The INR depreciation case: 22 years of data every Indian investor should see

Data deep-dive · Currency risk · 2004–2026

The rupee has lost over 50% of its value against the dollar since 2004 — crossing ₹93 in May 2026. Every rupee-only portfolio quietly bears this burden. Here's what the data actually shows.

Stats showing ₹/$ in Jan 2004 at 45.5, May 2026 at 93.4, total depreciation -51% over 22 years, avg annual slide 3.2%.

₹/$ year-end exchange rate, 2004–2026

Annual year-end spot rates. Note the rupee was ~₹39 in early 2008 (strongest point) before falling sharply. The rate has more than doubled from 2004 lows to 2026.

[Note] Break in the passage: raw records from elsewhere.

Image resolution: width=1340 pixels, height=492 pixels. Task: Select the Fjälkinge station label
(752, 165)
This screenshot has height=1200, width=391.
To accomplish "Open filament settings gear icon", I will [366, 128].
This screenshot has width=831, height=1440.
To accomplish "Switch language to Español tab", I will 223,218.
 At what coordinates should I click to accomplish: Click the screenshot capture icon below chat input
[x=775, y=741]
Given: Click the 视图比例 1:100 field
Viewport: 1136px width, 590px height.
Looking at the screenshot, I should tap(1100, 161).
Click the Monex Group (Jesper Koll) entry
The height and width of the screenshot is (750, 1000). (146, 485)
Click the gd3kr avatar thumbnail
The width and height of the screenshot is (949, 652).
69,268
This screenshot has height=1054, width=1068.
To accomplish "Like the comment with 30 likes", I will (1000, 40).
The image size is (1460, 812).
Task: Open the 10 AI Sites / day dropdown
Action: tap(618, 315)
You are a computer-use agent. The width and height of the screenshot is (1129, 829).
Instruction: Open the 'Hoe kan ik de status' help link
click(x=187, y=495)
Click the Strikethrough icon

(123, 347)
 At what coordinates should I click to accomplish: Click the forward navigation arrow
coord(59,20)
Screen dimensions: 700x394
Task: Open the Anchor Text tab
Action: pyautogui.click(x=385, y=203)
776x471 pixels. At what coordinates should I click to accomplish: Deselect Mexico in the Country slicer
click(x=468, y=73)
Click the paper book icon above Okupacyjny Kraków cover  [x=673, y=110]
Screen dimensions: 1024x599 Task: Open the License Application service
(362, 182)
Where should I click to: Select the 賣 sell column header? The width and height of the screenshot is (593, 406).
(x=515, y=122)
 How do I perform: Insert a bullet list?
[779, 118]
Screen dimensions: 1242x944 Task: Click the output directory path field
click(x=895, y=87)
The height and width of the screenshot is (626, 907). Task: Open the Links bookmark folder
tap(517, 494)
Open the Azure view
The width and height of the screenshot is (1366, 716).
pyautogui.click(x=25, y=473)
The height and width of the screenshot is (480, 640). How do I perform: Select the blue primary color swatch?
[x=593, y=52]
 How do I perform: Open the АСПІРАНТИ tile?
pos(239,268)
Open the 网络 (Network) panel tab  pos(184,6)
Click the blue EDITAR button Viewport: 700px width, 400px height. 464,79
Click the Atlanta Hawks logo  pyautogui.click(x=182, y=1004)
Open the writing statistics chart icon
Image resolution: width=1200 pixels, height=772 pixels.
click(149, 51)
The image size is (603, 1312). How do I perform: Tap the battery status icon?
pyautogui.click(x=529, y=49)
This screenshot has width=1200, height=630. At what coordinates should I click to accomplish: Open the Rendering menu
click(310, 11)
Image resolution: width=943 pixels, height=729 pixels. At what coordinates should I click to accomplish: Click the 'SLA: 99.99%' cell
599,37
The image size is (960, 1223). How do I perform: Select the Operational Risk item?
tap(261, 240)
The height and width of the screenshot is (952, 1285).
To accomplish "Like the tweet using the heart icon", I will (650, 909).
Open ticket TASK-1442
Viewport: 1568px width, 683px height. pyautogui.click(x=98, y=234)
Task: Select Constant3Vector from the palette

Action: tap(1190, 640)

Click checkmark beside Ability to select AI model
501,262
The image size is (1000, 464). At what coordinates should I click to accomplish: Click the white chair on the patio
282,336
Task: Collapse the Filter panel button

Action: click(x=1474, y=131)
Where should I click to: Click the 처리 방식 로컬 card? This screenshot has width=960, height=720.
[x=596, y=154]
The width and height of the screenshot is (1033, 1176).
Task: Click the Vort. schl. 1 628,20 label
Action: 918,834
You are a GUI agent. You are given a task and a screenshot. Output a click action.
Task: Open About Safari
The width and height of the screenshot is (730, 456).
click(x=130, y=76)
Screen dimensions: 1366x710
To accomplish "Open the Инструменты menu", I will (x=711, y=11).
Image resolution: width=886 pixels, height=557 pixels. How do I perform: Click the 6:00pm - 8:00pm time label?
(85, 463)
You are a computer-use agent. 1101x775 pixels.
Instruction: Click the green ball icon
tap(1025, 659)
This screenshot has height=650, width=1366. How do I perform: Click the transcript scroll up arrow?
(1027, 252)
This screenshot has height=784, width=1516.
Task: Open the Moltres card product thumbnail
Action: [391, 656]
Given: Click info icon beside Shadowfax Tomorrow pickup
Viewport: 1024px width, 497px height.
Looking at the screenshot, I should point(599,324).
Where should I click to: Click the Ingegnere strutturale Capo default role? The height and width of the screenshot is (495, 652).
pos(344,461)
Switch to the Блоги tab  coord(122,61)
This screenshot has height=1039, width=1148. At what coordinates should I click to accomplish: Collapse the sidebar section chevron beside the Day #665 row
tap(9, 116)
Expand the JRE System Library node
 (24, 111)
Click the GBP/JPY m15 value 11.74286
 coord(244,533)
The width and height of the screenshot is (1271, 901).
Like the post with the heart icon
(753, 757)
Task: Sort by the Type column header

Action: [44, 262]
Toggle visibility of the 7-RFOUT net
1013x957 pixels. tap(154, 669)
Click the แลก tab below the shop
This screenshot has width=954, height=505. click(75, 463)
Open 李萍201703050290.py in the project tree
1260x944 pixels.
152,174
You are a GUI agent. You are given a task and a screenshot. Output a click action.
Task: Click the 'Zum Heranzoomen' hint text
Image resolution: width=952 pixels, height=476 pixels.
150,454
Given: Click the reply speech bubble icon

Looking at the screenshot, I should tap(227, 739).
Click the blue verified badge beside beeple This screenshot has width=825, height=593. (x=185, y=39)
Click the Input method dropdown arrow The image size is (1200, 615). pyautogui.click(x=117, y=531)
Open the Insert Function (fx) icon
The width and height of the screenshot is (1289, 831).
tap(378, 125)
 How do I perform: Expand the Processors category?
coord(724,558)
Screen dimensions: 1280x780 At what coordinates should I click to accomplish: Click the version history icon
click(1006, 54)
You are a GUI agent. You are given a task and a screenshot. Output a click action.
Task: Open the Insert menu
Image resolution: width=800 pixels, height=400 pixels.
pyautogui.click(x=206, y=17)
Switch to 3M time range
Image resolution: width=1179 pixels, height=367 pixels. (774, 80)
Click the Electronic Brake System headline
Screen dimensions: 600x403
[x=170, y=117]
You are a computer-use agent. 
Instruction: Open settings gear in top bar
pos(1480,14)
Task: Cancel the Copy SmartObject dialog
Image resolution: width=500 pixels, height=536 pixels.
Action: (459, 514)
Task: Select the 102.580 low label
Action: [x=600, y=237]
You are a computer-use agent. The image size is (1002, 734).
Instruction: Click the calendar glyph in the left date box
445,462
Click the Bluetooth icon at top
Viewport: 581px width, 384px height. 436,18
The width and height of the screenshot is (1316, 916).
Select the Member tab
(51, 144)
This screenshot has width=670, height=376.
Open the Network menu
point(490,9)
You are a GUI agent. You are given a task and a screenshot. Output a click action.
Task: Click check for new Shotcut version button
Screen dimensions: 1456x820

Bar chart showing year-end INR to USD exchange rates, highlighting years of sharp depreciation such as 2008, 2011-2013, and 2022.

Key observation

The rupee hit its strongest point (~₹39/$) in early 2008 amid strong capital inflows, then collapsed 25% in months during the GFC. The 2013 "taper tantrum" and 2022 dollar surge caused further step-downs. By 2026 the rate is ~₹93 — more than double the 2004 level.

Nifty 50: returns in ₹ vs returns in $ (same investment, two currencies)

₹1 Cr invested in Nifty 50 at end of 2003. Left axis = INR value. The dollar-adjusted line shows what a foreign investor (or an Indian measuring in USD) actually earned — always lower due to currency drag.

Line chart comparing Nifty 50 returns in INR vs USD. Shows 12.6x growth in INR but only 6.2x in USD.

Key observation

Nifty 50 grew ~12.6× in INR terms (2003–2026). But in USD terms, that same investment grew only ~6.2× — because every rupee earned buys fewer dollars than before. The 6× gap is entirely the currency drag. This is the hidden cost of an INR-only portfolio.

Annual INR depreciation vs USD, 2004–2026

Positive bars = rupee fell vs dollar that year. Negative = rupee gained. The asymmetry is structural.

Bar chart showing annual INR change versus USD from 2004 to 2026, highlighting major red bars where rupee weakened.

Key observation

In 17 of 22 years, the rupee weakened. Only 2007, 2010, 2017 saw meaningful appreciation — all driven by global risk-on and dollar weakness, not India-specific strength. The 2022 spike (+11% depreciation) and continued slide through 2026 underscore the structural trend.